An estimated eight million largely Asian and Arab foreign workers fill manual, clerical, and service jobs. Many suffer multiple abuses and labor exploitation, sometimes rising to slavery-like conditions. A new anti-trafficking law passed in July set prison sentences of up to 15 years for forced labor. However, Saudi Arabia made little progress reforming the restrictive kafala (sponsorship) system that
ties migrant workers’ residency permits to their employers, fueling abuses such as employers confiscating passports, withholding wages, and forcing migrants to work against their will.

In July 2009 the advisory Shura Council extended some labor protections to the 1.5 million migrant domestic workers, but excluded the right of workers to leave the house or keep their passports, and obliges them to obey the employers. Asian embassies report thousands of complaints each year from domestic workers forced to work 15-20 hours a day, seven days a week, and denied their
salaries. Domestic workers frequently endure forced confinement, food deprivation, and severe psychological, physical, and sexual abuse.

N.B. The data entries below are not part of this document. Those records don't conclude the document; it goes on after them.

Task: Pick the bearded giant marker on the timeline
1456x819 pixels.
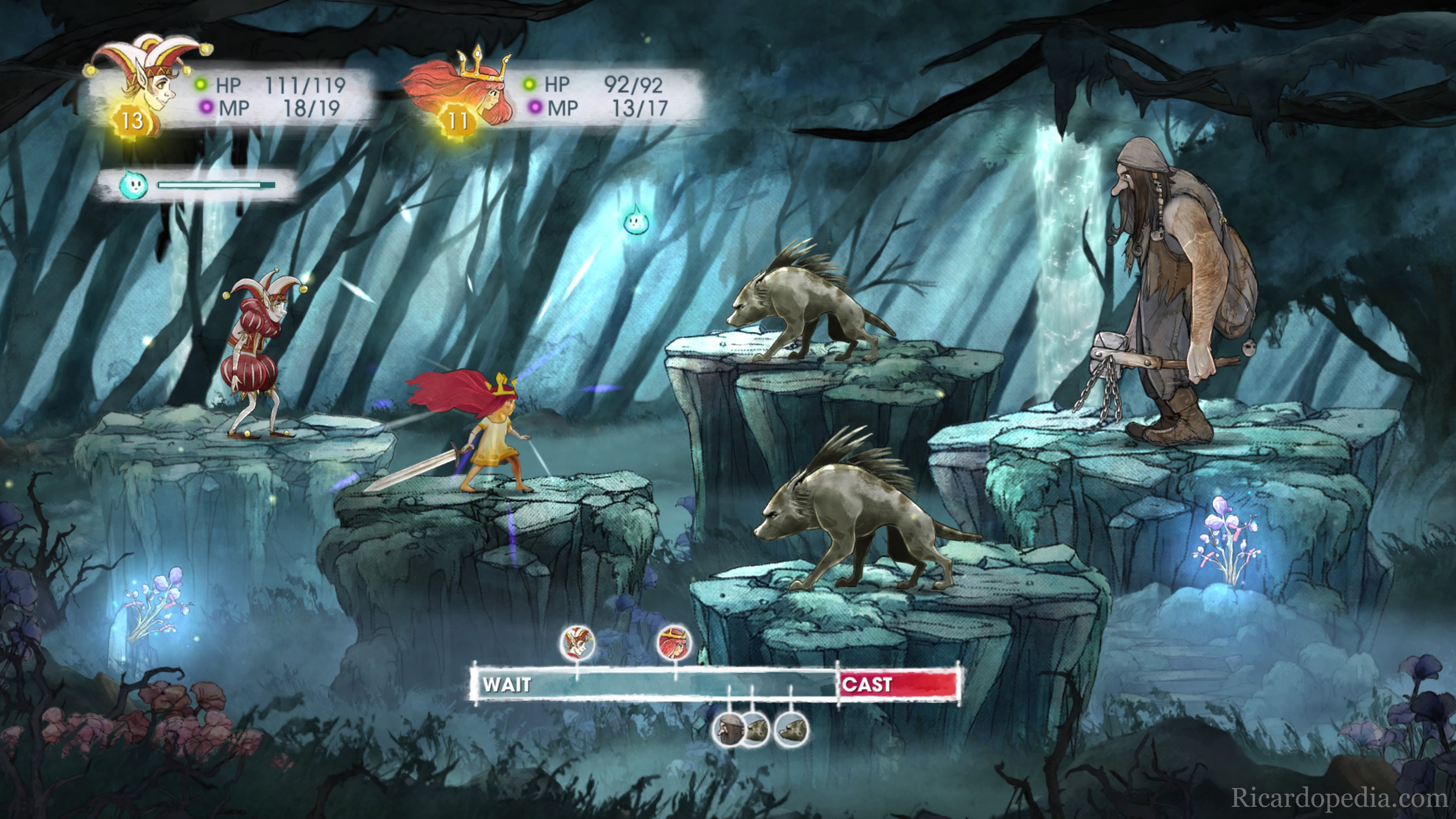Action: (728, 730)
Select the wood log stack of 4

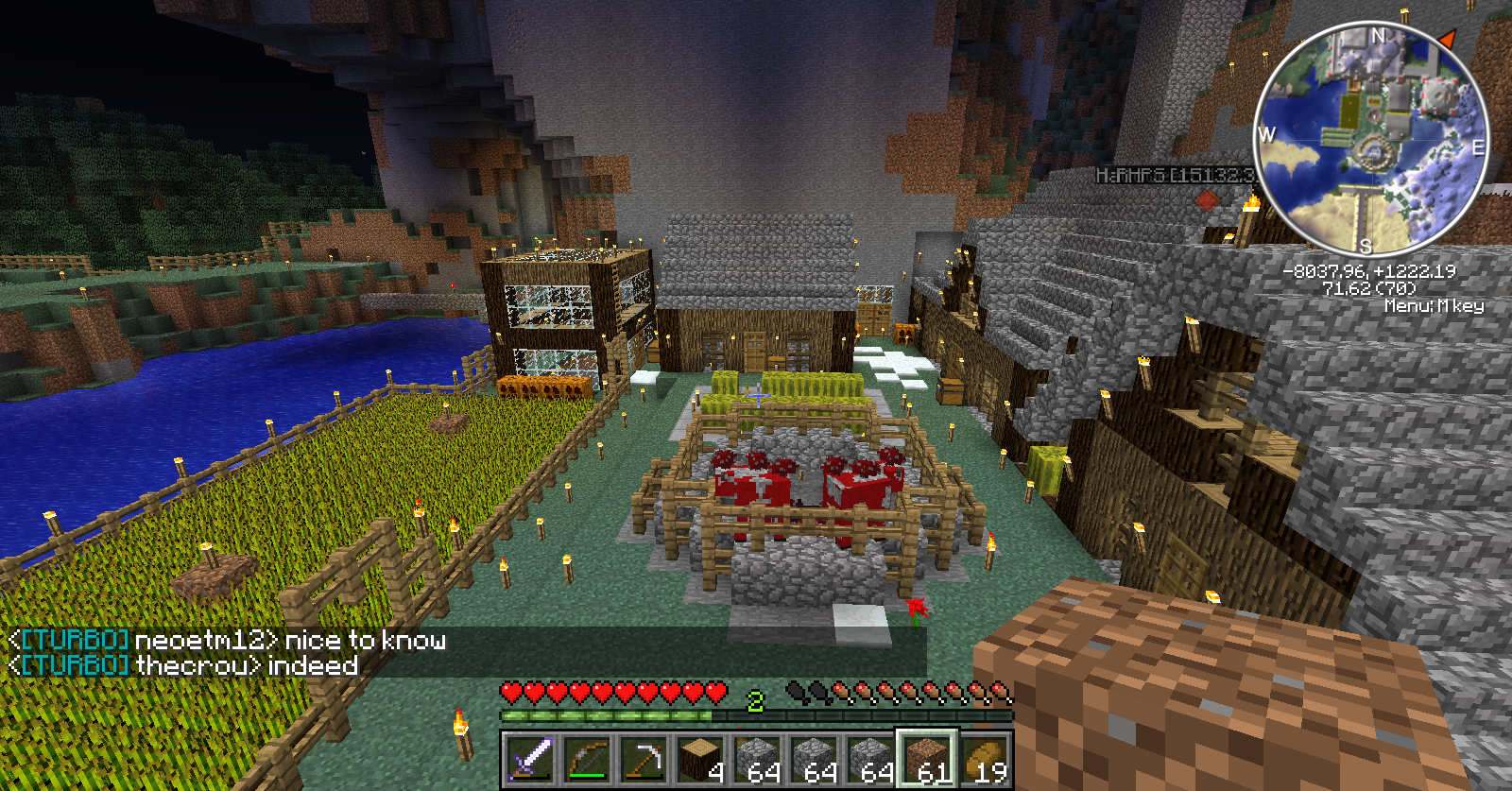click(x=700, y=757)
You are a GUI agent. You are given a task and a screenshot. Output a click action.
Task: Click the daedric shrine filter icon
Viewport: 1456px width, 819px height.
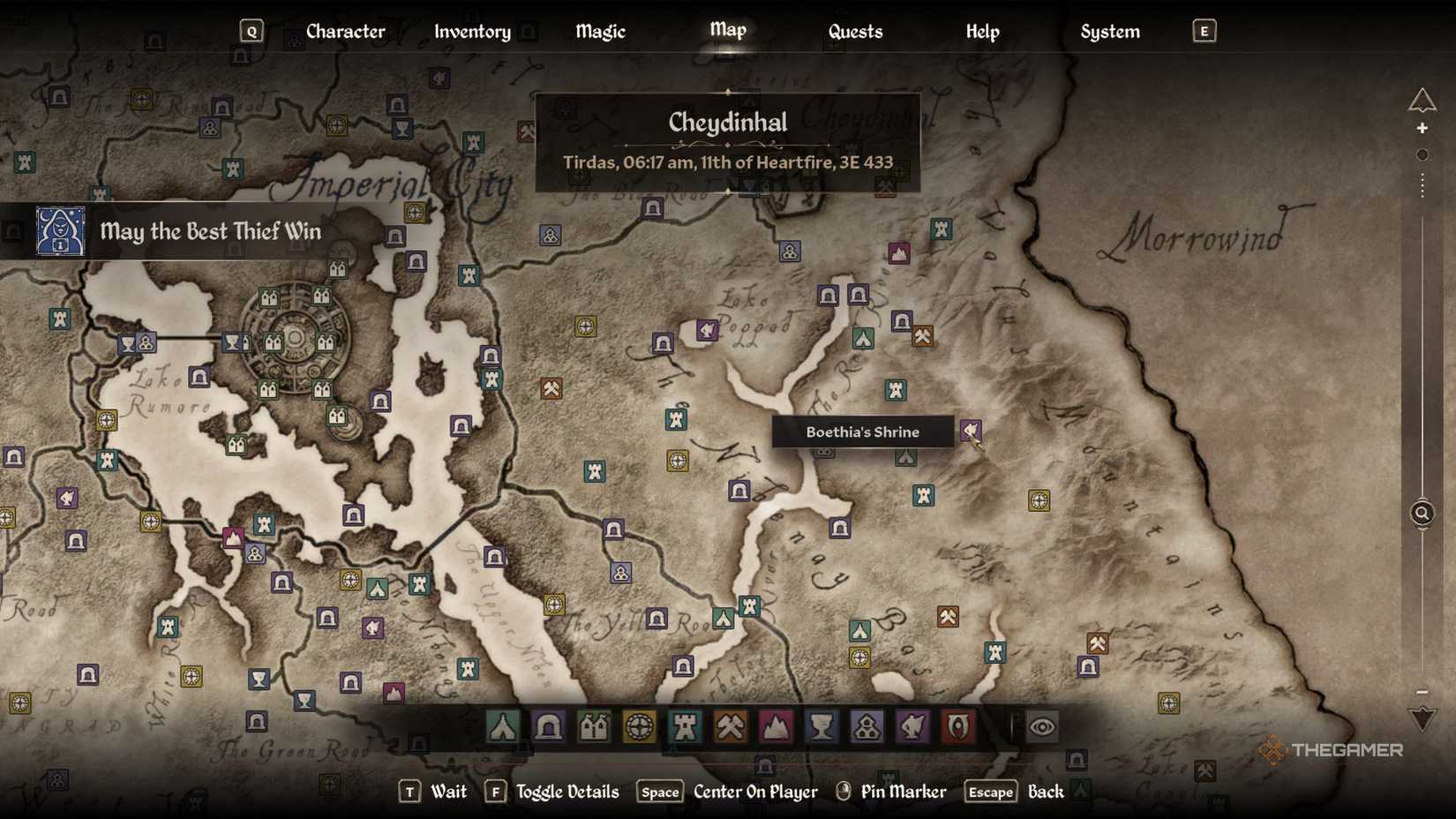click(912, 725)
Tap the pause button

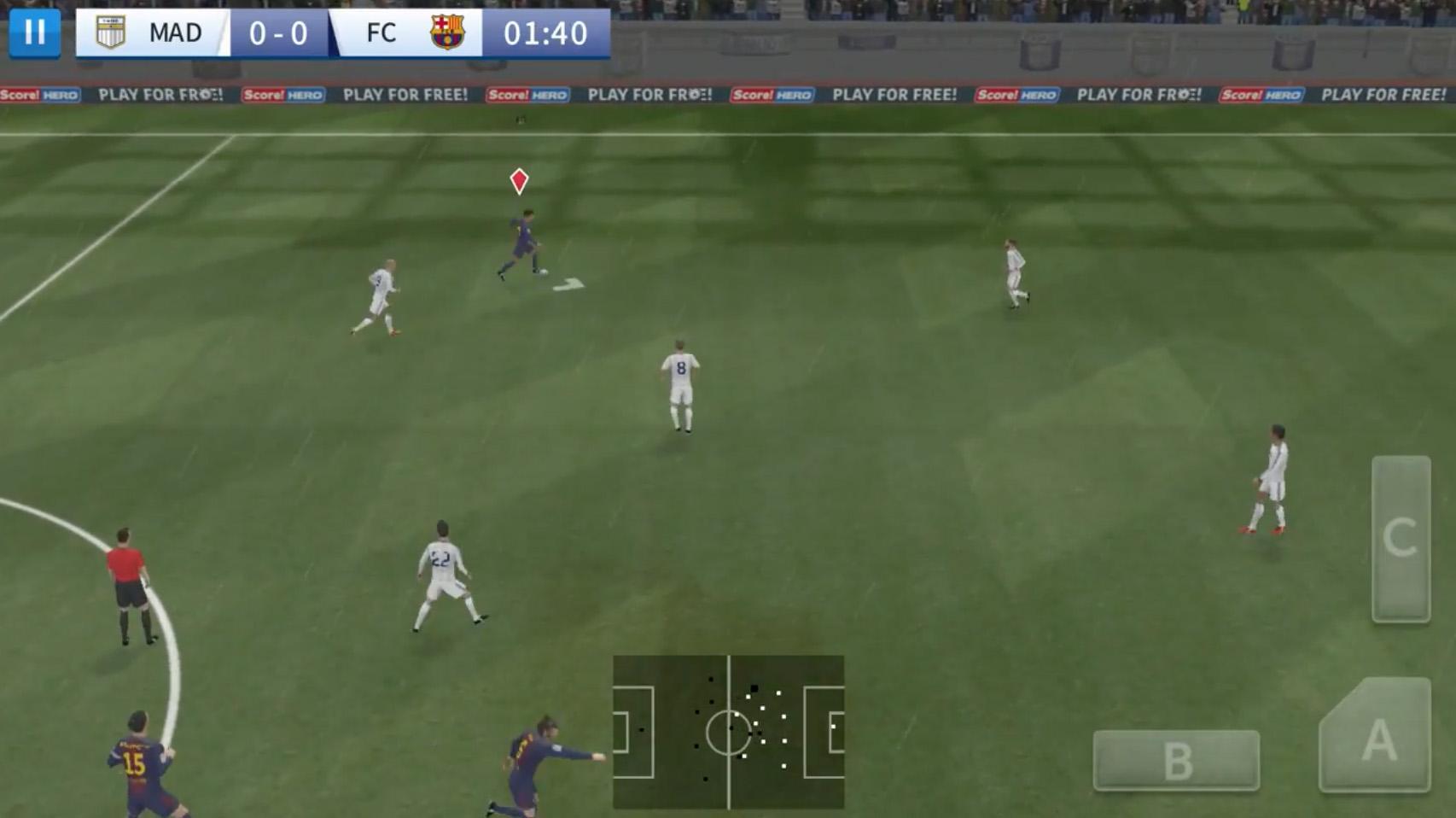coord(34,33)
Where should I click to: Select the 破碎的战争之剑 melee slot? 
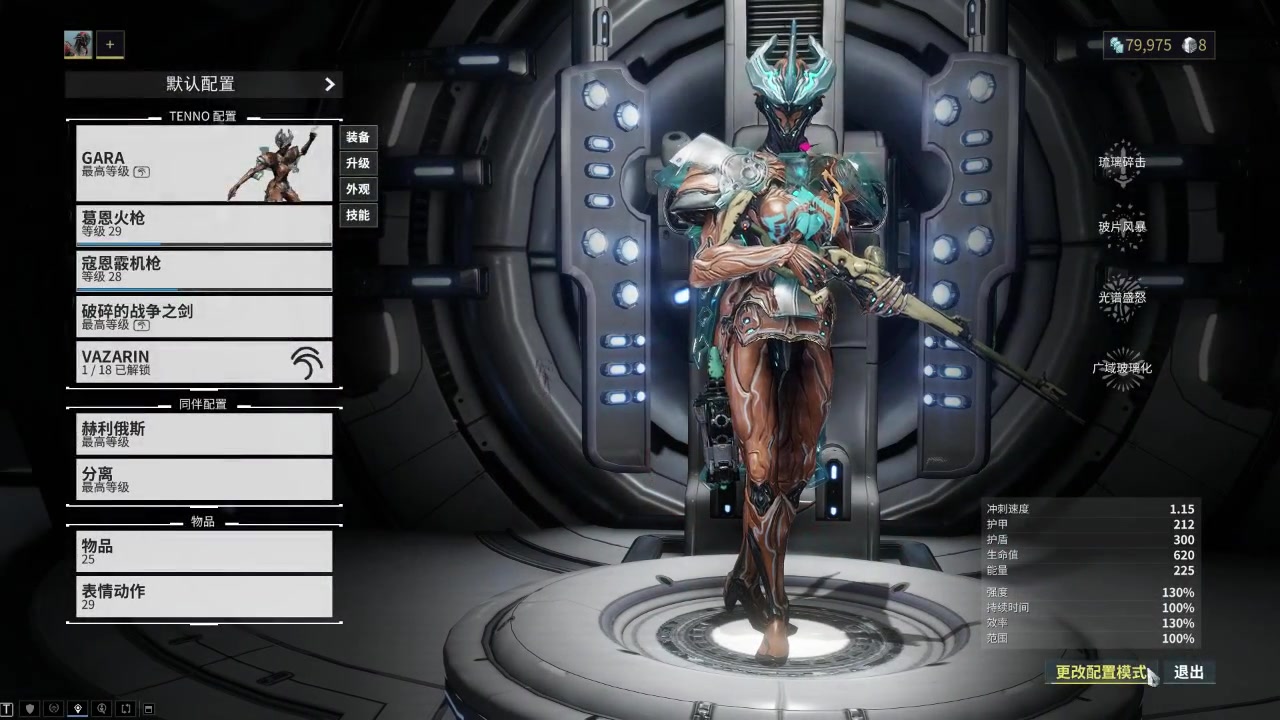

Migrants sometimes face severe delays in the immigration and justice systems, and obstacles such as lack of access to interpreters, legal aid, or their consulates. Few migrants successfully pursue criminal cases against abusive employers. Following a dispute with his sponsor, officials on October 26 detained pending deportation Usama Hijazi, an Egyptian legal adviser living in Saudi Arabia for 16
years. Hijazi had just won a court ruling in his favor against his sponsor, granting him 155,000 riyal (US$41,000) and allowing him to transfer his sponsorship. Authorities repatriated Keni binti Carda, an Indonesian domestic worker, in late 2008 before she could formally complain about her employers causing her severe burns and prying out her teeth. She returned to Riyadh to press charges, but as of
November 2009 criminal proceedings had yet to begin. In August Saudi morality police raided a shelter run by a Filipino support group, though prosecutors later dropped charges against 18 persons present.

UAE

Many female domestic workers are subjected to unpaid wages, food deprivation, forced confinement, and physical or sexual abuse. In August 2009 the Philippines government paid to fly home 44 Filipinas who had been living for months at a shelter. The women were among 127 Filipinas, mostly housemaids, who fled their workplace after complaining of mistreatment, long working hours, insufficient
food, and nonpayment of salaries. The standard contract for domestic workers introduced in April 2007 provides some protections and calls for “adequate breaks,” but does not limit working hours or provide for a weekly rest day, overtime pay, or workers’ compensation.
Exploitation of migrant workers by construction companies across the country is also severe: abuses include maintaining unsafe working environments that contribute to avoidable illness or deaths, and withholding workers’ travel documents. On August 31, 2009, police and labor officials quickly dispersed a demonstration over low wages by as many as 2,000 striking migrant workers employed by construction
and engineering company Al Habtoor in Dubai. A Ministry of Labor investigation into the strike cleared the company of any wrongdoing after determining it had not broken any rules regarding pay.

The report also mentions the case of UAE royal family member Sheikh Issa bin Zayed al Nahyan who is still yet to be charged for torturing an Afghan migrant. Disturbing video footage of Al Nahyan whipping, beating and finally running over the man with his car in the desert was leaked in 2009.